Sen. Bob Casey (D., Pa.) introduced two bills Wednesday aimed at steering some emergency calls away from law enforcement and toward social-service providers, hoping to avert encounters like the one that ended with Philadelphia police shooting and killing Walter Wallace Jr.

The proposals, Casey said, would divert “non-criminal, non-fire, non-medical emergency” calls from 911 systems and into state and regional 211 systems, which offer a range of social services, including help for people facing mental health crises or those with disabilities. The bills, which are likely to face a difficult route to passage in a closely divided Congress, would also provide grants to strengthen those 211 systems and train law enforcement officers for encounters with people with disabilities.

“The problem is this: Protecting people with disabilities to connect them with the resources that they need and also to reduce demands on police, on law enforcement, to address non-criminal complaints,” Casey said in a virtual news conference. “It’s easy to describe this problem. It’s exceedingly more difficult to solve it, but we’ve got to try.”

Casey pointed to the October killing of Wallace in West Philadelphia as the latest example of a “tragedy” he hopes to prevent. Wallace was mentally distraught and wielding a knife when Philadelphia police were called Oct. 26. They ordered him to drop the knife, but when he didn’t and approached an officer, police shot him 14 times.

Casey also cited the similar police shootings of Ricardo Munoz in Lancaster in September and Osaze Osagie in State College in 2019. Each had mental illnesses, and each approached police with knives after officers responded to calls for help with apparent mental health episodes.

Kevin Ressler, executive director of the United Way of Lancaster County, said earlier intervention with Munoz, who was known to have mental health problems, could have led to a different outcome.

“That moment isn’t about whether or not it was justified or not, because that moment never should have happened,” Ressler said during the news conference. “That officer did not respond to that call thinking he was going to shoot and kill someone that day. That mother did not call thinking that her son would be shot and killed. That was not the resolution anyone wanted, but our system … made that moment happen.”

Other advocates on the call pointed to the challenges police face when confronting people with autism, or those who are deaf and cannot hear police commands, in arguing for bringing other professionals into the response.

Ressler said the 211 system in Lancaster County connects to 600 agencies that can provide different resources than the police, fire, and emergency medical teams that answer 911.

Such 211 systems, often led and funded by United Way affiliates but sometimes backed by state or local governments, are already available to nearly 95% the U.S. population and cover all 50 states, Washington, D.C., and Puerto Rico, according to the Federal Communications Commission. There are seven regional networks in Pennsylvania, Casey aides said.

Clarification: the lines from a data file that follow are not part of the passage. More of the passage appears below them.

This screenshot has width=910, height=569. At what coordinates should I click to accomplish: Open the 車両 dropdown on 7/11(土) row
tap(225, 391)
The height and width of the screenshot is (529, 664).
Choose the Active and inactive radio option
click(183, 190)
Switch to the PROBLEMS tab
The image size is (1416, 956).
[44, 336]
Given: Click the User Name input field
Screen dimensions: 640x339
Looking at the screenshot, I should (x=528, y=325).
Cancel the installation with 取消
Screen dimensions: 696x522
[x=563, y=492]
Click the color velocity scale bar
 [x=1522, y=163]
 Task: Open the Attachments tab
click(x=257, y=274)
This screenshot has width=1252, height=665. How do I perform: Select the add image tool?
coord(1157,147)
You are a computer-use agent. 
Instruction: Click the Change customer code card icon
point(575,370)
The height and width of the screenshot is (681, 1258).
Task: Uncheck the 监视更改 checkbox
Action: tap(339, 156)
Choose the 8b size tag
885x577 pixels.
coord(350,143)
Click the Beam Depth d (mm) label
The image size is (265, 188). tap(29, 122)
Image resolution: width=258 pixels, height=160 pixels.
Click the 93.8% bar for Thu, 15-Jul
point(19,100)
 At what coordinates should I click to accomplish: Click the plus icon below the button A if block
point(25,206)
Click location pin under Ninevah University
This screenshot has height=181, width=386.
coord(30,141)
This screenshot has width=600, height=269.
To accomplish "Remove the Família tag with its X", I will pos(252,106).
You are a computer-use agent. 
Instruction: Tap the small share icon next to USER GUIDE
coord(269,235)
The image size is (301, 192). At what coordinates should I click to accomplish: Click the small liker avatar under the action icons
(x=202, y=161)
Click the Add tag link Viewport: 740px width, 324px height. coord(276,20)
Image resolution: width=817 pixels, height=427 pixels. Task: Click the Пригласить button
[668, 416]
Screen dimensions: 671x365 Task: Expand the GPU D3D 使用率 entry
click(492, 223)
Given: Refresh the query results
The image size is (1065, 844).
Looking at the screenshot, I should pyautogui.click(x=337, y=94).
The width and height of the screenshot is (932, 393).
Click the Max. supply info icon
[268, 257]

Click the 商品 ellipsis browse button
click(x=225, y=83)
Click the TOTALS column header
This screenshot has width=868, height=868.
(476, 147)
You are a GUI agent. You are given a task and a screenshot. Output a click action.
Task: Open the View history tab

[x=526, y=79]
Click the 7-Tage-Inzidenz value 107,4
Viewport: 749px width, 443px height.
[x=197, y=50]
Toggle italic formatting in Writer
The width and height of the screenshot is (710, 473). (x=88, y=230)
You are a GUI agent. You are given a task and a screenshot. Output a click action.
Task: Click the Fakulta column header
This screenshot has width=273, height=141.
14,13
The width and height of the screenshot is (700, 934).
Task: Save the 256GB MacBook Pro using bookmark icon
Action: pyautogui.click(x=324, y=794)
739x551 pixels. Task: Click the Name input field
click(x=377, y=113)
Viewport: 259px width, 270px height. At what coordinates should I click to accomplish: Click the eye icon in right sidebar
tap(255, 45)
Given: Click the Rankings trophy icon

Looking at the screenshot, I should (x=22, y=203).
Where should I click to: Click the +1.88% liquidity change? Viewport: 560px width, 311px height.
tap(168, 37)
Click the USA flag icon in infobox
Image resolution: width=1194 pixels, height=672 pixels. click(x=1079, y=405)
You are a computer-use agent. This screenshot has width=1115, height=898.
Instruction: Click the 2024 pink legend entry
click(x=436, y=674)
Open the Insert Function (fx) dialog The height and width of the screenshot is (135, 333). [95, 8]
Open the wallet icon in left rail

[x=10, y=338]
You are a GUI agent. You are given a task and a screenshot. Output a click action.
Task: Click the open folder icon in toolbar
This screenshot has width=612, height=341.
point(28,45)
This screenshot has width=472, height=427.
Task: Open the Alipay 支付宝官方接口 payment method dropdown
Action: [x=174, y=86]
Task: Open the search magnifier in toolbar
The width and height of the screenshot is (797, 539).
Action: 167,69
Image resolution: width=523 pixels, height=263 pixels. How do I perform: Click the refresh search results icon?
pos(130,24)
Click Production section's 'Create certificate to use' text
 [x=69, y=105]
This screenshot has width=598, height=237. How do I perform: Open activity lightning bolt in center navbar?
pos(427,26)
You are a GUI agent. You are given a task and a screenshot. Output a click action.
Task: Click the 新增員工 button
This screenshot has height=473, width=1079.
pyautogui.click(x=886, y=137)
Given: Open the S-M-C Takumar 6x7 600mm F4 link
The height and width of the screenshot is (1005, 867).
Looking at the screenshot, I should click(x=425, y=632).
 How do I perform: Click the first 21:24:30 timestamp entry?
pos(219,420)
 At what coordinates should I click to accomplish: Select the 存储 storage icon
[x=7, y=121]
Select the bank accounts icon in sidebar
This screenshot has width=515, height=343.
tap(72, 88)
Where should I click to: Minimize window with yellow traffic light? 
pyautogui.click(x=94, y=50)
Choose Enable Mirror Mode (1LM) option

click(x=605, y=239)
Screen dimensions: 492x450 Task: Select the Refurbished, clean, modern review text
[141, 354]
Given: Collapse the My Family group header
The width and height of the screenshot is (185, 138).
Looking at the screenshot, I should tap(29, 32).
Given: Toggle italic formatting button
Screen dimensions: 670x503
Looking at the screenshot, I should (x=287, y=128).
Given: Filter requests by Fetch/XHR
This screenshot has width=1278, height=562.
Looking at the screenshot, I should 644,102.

Casey’s bill would provide federal grants to increase public awareness of those networks, train 911 operators to route nonemergency calls to 211, and standardize some of the practices used by the existing networks. For example, 211 collaboratives seeking grants under Casey’s bill would be required to include representatives for people with disabilities, groups fighting for racial and ethnic equality, and advocates for people experiencing homelessness.

The plan would provide $700 million in grants in its first two years for public awareness, training, staffing, and upgrading technology so 211 is accessible to people with disabilities. The grants would decrease to $300 million per year after that.

Casey said there is bipartisan support for the idea that police should not be called upon to resolve mental health crises. But he acknowledged that in a narrowly divided Senate, it’s likely to be a steep climb for his bill, and many others.

“There’s no escaping the challenge we face,” Casey said. “It’ll be difficult to pass legislation like this. Everything is difficult.”